EXERCISE PROMPT: Quote each of the entries below word for word, leaving out the pictures.

DATASET EXCERPTS:
◆ ◆ ◆ ◆ ◆

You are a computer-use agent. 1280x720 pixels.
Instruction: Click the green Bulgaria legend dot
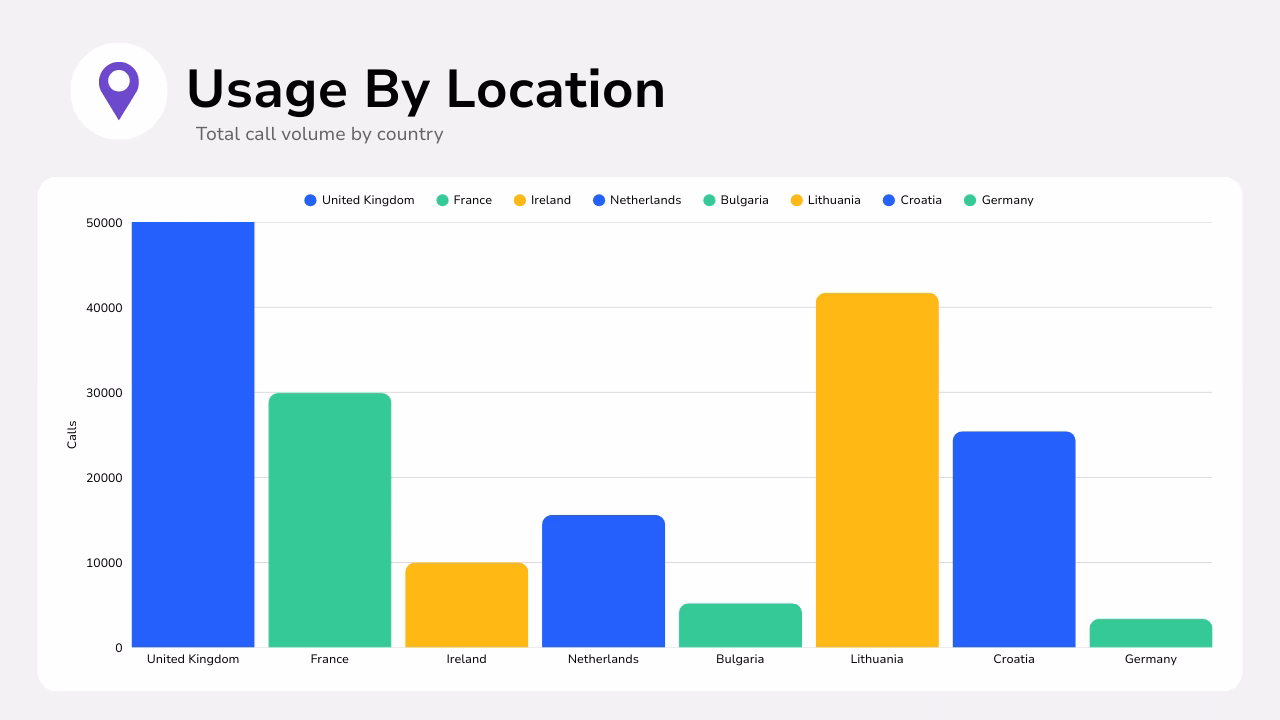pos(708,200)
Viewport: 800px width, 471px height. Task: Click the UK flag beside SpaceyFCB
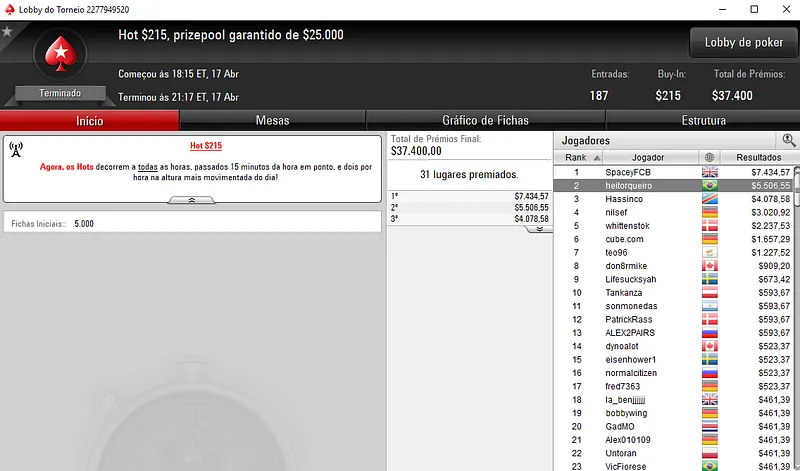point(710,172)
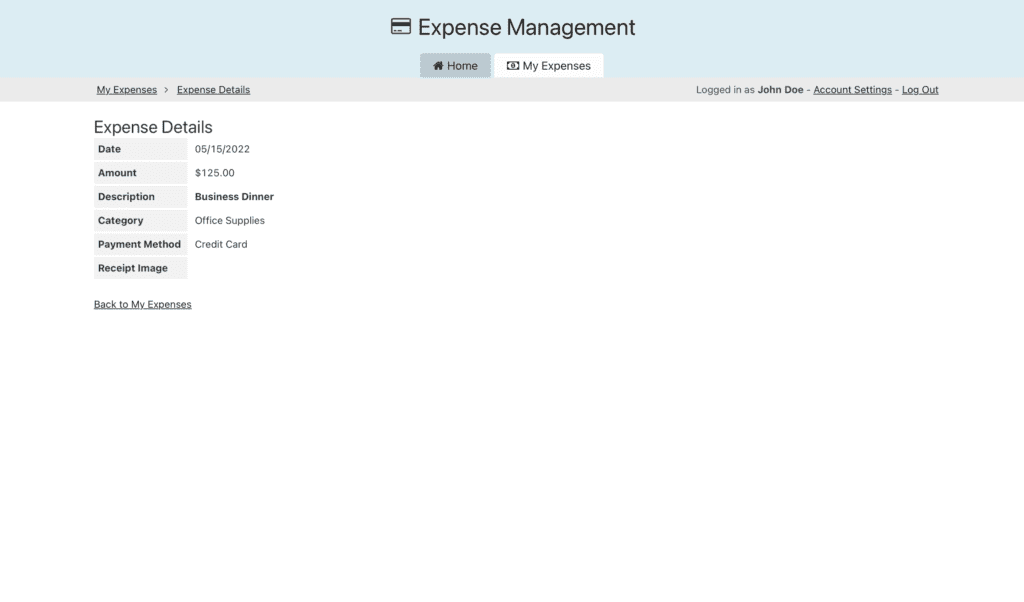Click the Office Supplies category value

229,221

◆ ◆ ◆ ◆ ◆

TASK OUTPUT:
You are a computer-use agent. 1280x720 pixels.
Instruction: Click the green Bulgaria legend dot
pos(708,200)
Viewport: 800px width, 471px height. Task: Click the UK flag beside SpaceyFCB
point(710,172)
Click the Office Supplies category value

229,221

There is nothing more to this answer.